The Unnoticed: Lesbian Refugees
At the 6th International
Interdisciplinary World Women’s Conference in Kampala in 2002, I was speaking
about lesbian issues in a session towards the end of the conference. A woman
approached me and said that there were big problems for lesbians in Uganda, and
that gaining recognition as refugees was particularly difficult for lesbians.
The above stories show that there
is no shortage of stories which indicate a need for lesbians to flee their home
countries. And this is only the tip of the iceberg as many lesbians do not make
their sexuality visible for fear of further harm – by the state, the community,
officers or members of their own family.
Two authors have suggested that
there is no documentary evidence on lesbians (McGhee 2003; Magardie 2003). Both
these authors had read most of the same material as I have including the case
of Norah and Christine mentioned earlier. The records state that so fearful
were Norah and Christine of their safety, they fled to a neighbouring country.
There too, lesbian existence was criminalized and so they were unable to claim
asylum. They “were forced to spend several months in
hiding while they tried to find a way to get protection as refugees” (Crimes of Hate 2001: 5).
It seems,
therefore, that even when the evidence is in front of the researchers’ eyes, it
is not seen.
This is a
significant problem faced by lesbian refugees: invisibility. The cases do exist
and must be made visible. Reinfelder comments that:
The hatred of lesbians in
most countries, has prevented many persecuted lesbians from applying for
refugee status on the basis of their sexual orientation” (Reinfelder 1996: 18).
Many
lesbians therefore apply for asylum on the basis of political persecution. But
this can result in a failure to prove their status as refugees since the worst
abuses have occurred to them because they are lesbians. If this cannot be
revealed, the case is weakened.[8]
If those
whose cases are recorded go unnoticed, how much more invisible are those
lesbians who have not identified themselves. Lesbians do marry men as a way of
protecting themselves. Sometimes this is a mutually agreed arrangement,
sometimes not.
The Lesbian Body Tortured
Within
heterosexual discourse the lesbian epitomises the body untrammelled. The
lesbian body is a body out of control in a heteropatriarchal sense, that is, it
is ungoverned by heteropatriarchal rules. For the torturer, the prisoner’s body
has also become a body out of control and such lack of control is shown each
time pain is inflicted.
… all wave after
wave of electricity, no control … I am losing control of my/self … I
can’t stop the shit, the piss, the tears, the jerks, the yells
(Rivera-Fuentes and Birke 2001: 655; italics and ellipses in original).
Elaine
Scarry writes of the prisoner’s lack of control, and way that responsibility
for it is deflected back to the prisoner so that the confession “will be
understood by others, is an act of self-betrayal” (1985: 47).
There is
an element here of just why it is that sexual orientation has been considered
outside the ambit of UN Human Rights rules and why lesbian refugees struggle so
hard to be recognised, heard and acknowledged as “genuine” refugees. It is
about the self-betrayal of the body. If lesbian existence is a choice, so the
argument goes, then the lesbian can just as easily choose not to be a lesbian.
The problem is that her body betrays her. Her speech as a lesbian is taken to
be a self-betrayal. It is read this way, rather than as a problem of patriarchy
and oppressors. It is an instance of what Mary Daly names as “reversal”. The
victim is the one at fault, not the perpetrator.

== Work instruction 1 ==
In the passage on lesbian refugees, where did Norah and Christine flee?
== Work instruction 2 ==
Pick up the passage on lesbian refugees after its final sentence and continue it.

== Screenshot grounding data ==
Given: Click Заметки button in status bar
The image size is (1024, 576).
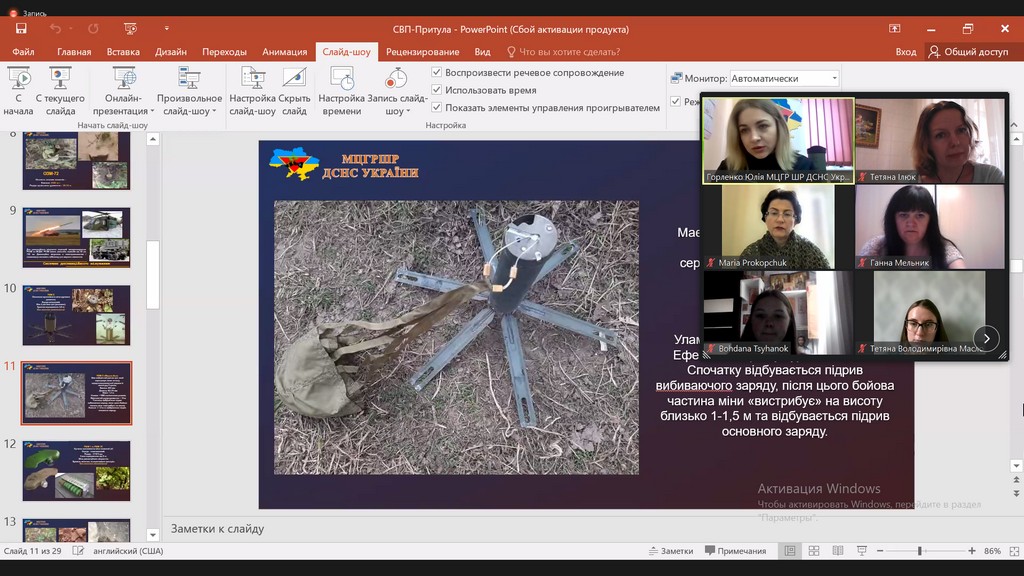Looking at the screenshot, I should (x=670, y=551).
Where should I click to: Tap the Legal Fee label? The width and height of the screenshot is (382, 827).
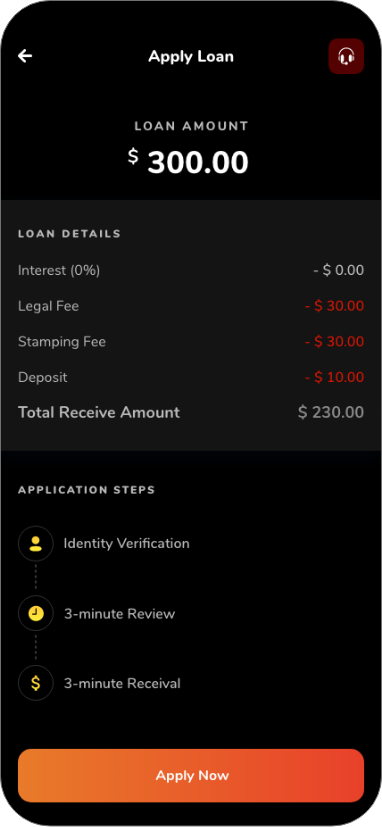pos(49,306)
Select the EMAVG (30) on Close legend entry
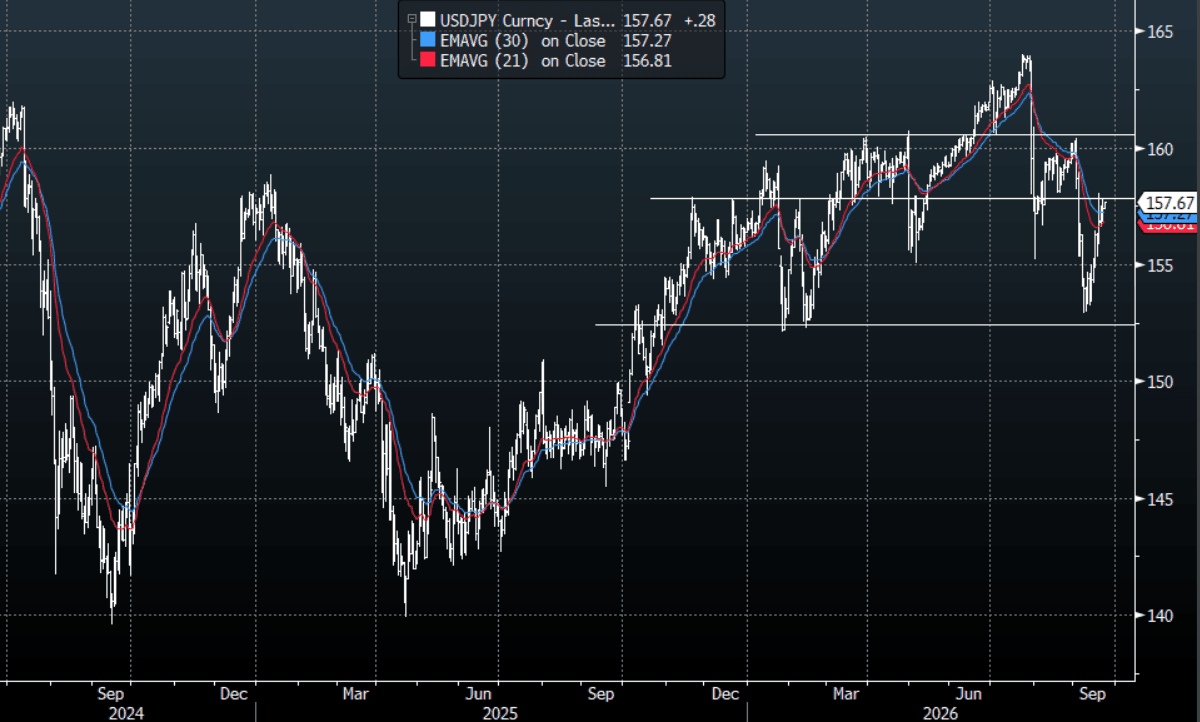Image resolution: width=1200 pixels, height=722 pixels. [522, 40]
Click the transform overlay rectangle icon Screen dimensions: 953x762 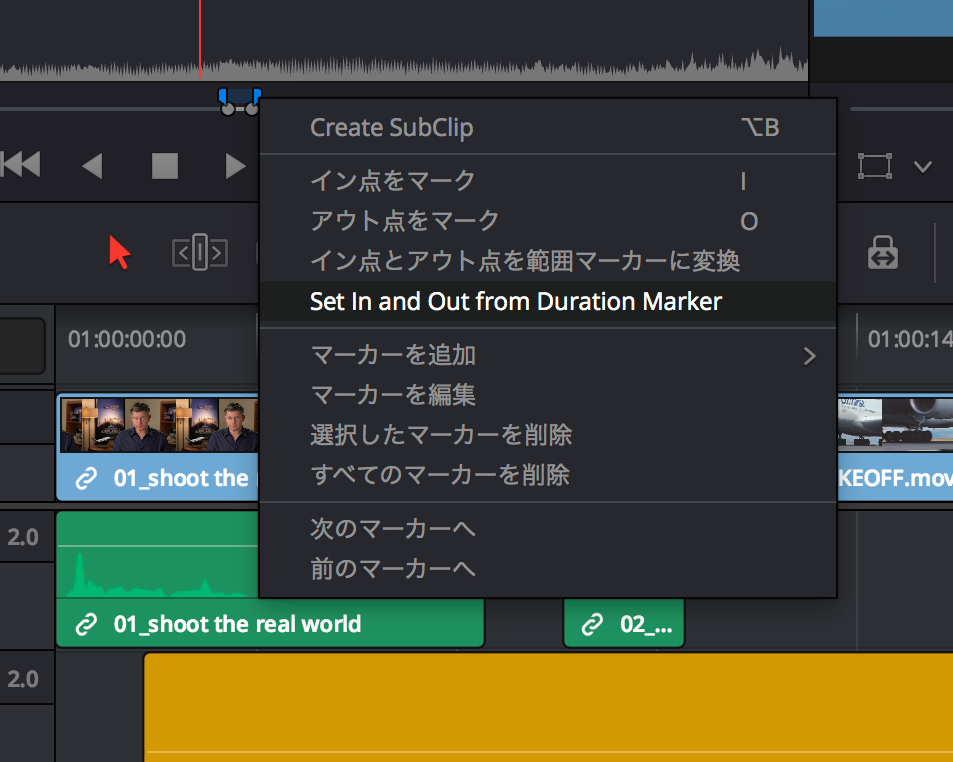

== Response 1 ==
To a neighboring country, where lesbian existence was also criminalized, so they were unable to claim asylum.

== Response 2 ==
… what they will never understand is that I
love you precisely because you are not a man (Rivera-Fuentes and Birke
2001: 656; italics and ellipses in original).
The
torturer through this process, dispenses all culpability, all responsibility
for the pain inflicted on the tortured person. His conscience is clear. It is
all her fault. If only she would do what is best for her. In fact, he will help
her by raping her, by showing her just what a real man can do for her, just how
what she needs is “a good fuck, from real men” (Rivera-Fuentes and Birke 2001:
656).
The
prisoner of torture is considered out of control; the lesbian is considered out
of control. The tortured lesbian is therefore doubly out of control (and in a
society where lesbians are defined as mentally ill, triply out of control).
Since she is so clearly out of control, anything that happens to her is her
fault because if she chose to behave differently, she would not be tortured.
The torturer is therefore able to abandon all sense of responsibility for his
actions and for his beliefs about lesbians. It is in her interest that he
torture her, rape her, show her just how good he is. Or, as Elaine Scarry
writes, “Every weapon has two ends. In converting the other person’s pain into
his own power, the torturer experiences the entire occurrence exclusively from
the nonvulnerable end of the weapon” (1985: 59).
Sexuality and Living One’s Own Life
One of
the arguments raised against lesbians (and against all LGBTI peoples) is that
if one just chose to behave differently then you wouldn’t be persecuted. This
is a red herring and a very poor legal precedent has been set in the 1998 case
of a gay man from Sri Lanka who was told that he should “function as a normal
member of society” (Millbank 2003). If he acted more discreetly there would be
no infringement of his fundamental human rights. This is the basis of the idea
that for the lesbian “anything that happens to her is her fault”. Including
ostracism, emotional violence, rape, torture and murder.
As a
lesbian I have chosen to live that way, often against family and social
pressures. And although in Australia in my particular social class and culture,
those pressures have diminished in the last thirty years, that is not
universally the case in Australia, and more particularly not the case in many
other countries.
Lesbians
are a vulnerable group, made more so by a patriarchal culture that is
unescapable. That is, even when lesbians go into exile, patriarchy frequently
accompanies them – as extended family, as community – and this can create
complex difficulties in claiming asylum.
So I’d
like to finish with some guidelines.
Guidelines for officials interviewing lesbian refugees[9]
• It
should not be assumed that women presenting for asylum are seeking asylum
simply because their spouse or another male family member is doing so; they
might need asylum in their own right, and for very different reasons, including persecution on the basis of their
sexual orientation.
• Some
women may however be persecuted because of their association with men who are
under threat. If they are lesbians, their level of risk may be increased.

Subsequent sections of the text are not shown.